*** Data provided ***

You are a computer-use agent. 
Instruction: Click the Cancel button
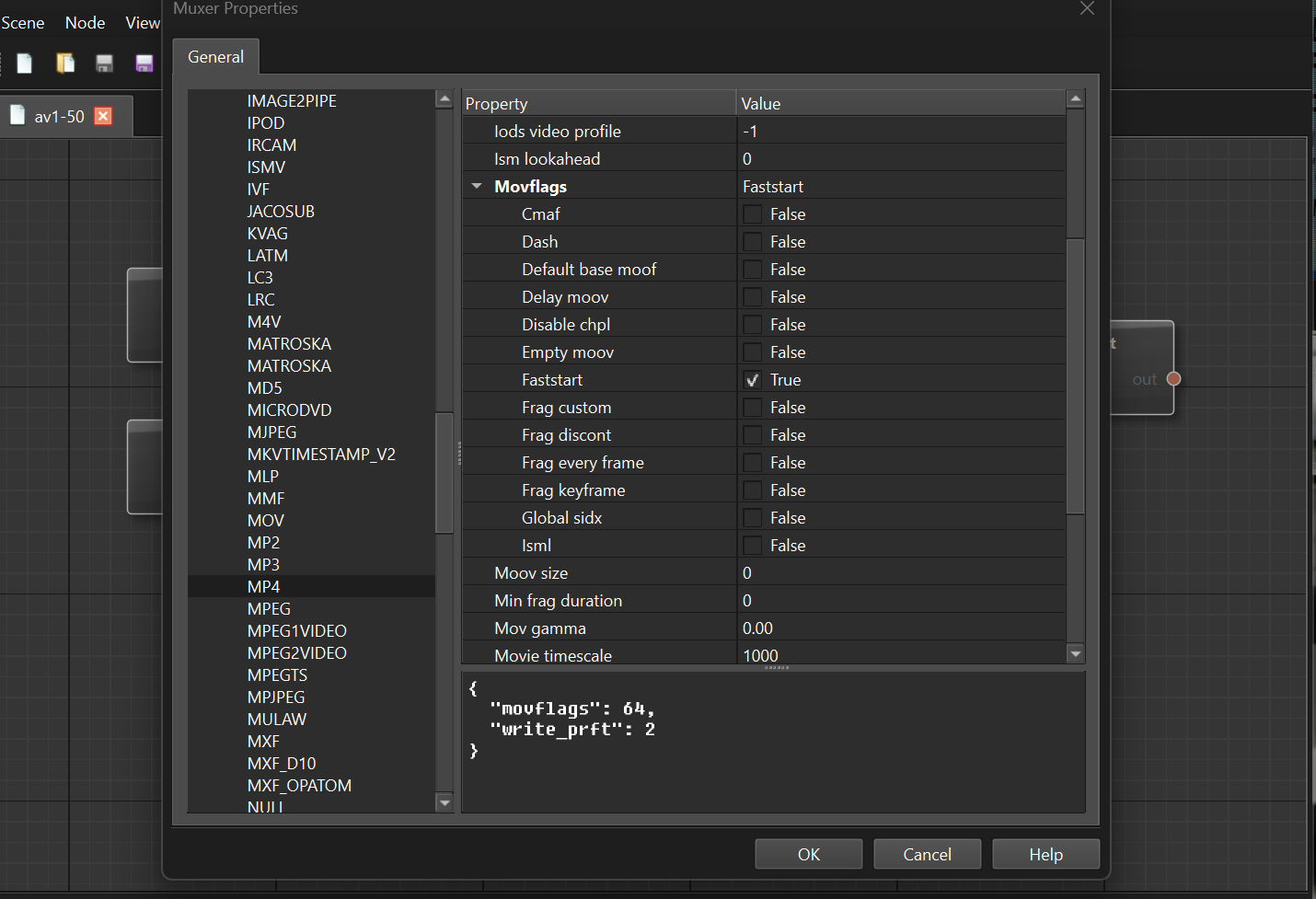927,854
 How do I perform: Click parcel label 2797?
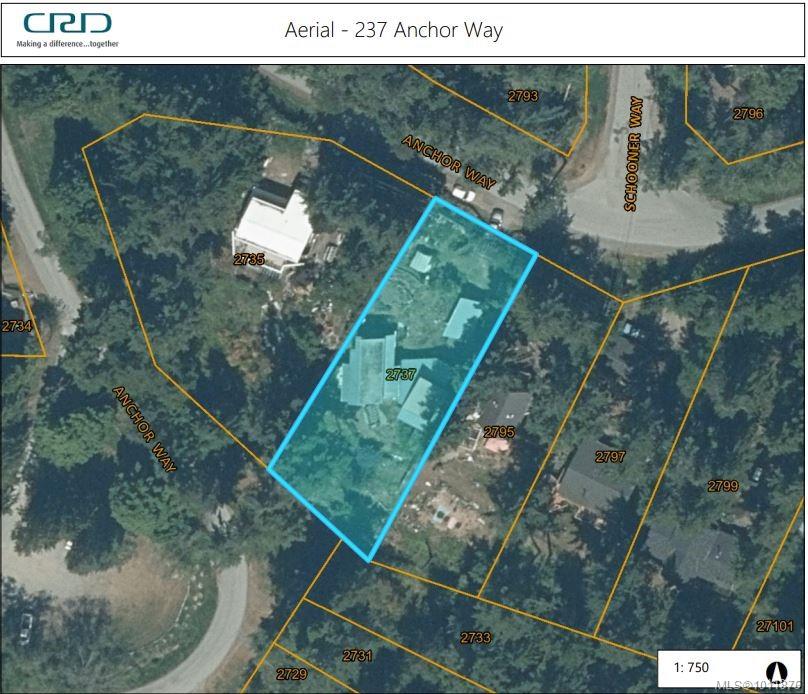click(x=610, y=456)
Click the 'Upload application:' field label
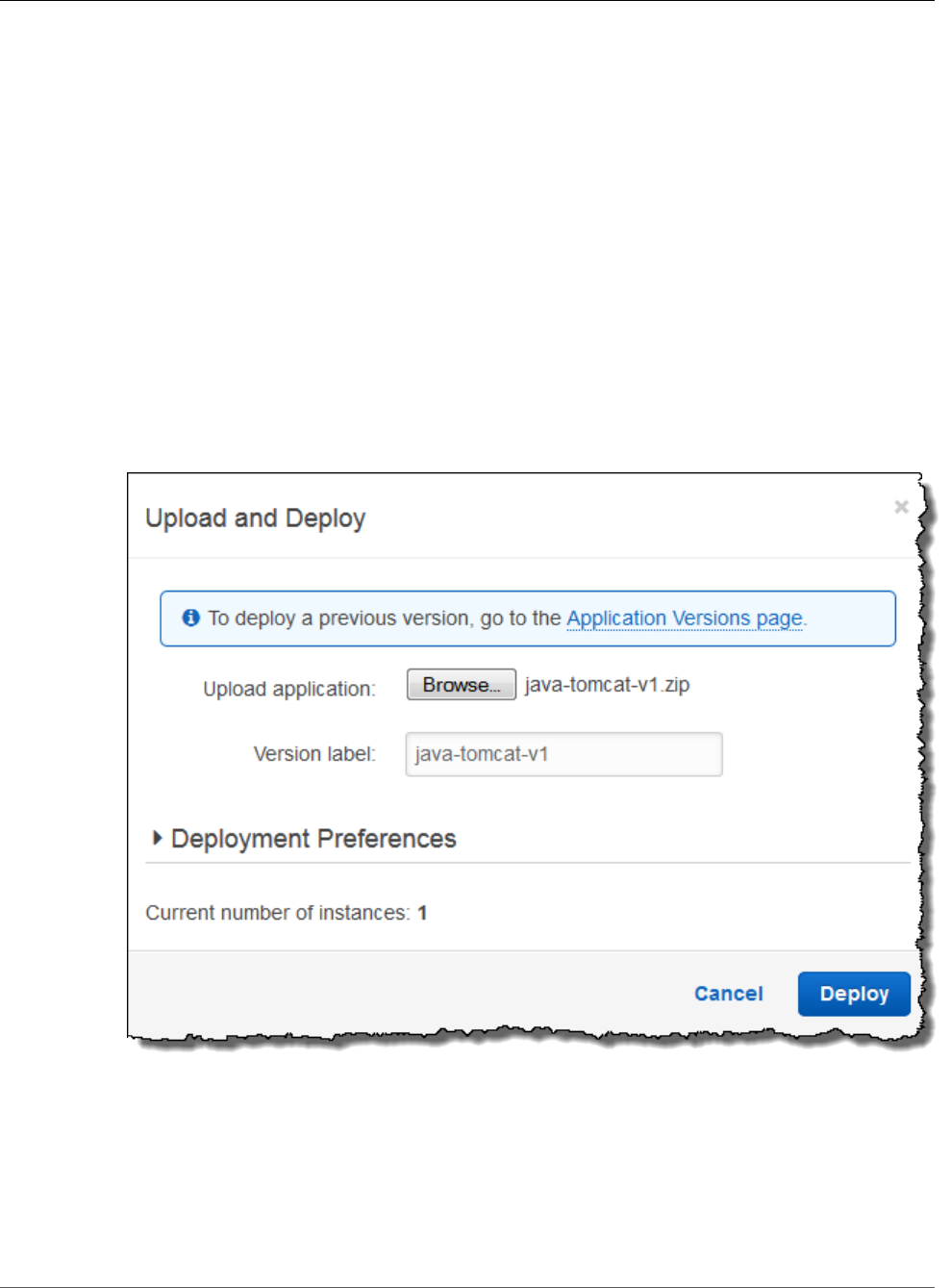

*** End of Data provided ***

Aim of the exercise ::
Repeat each entry exactly as it appears; skip any picture.

Exercise answer ::
You are a computer-use agent. 
Instruction: Click the Cancel button
927,854
 How do I perform: Click parcel label 2797?
click(x=610, y=456)
Click the 'Upload application:' field label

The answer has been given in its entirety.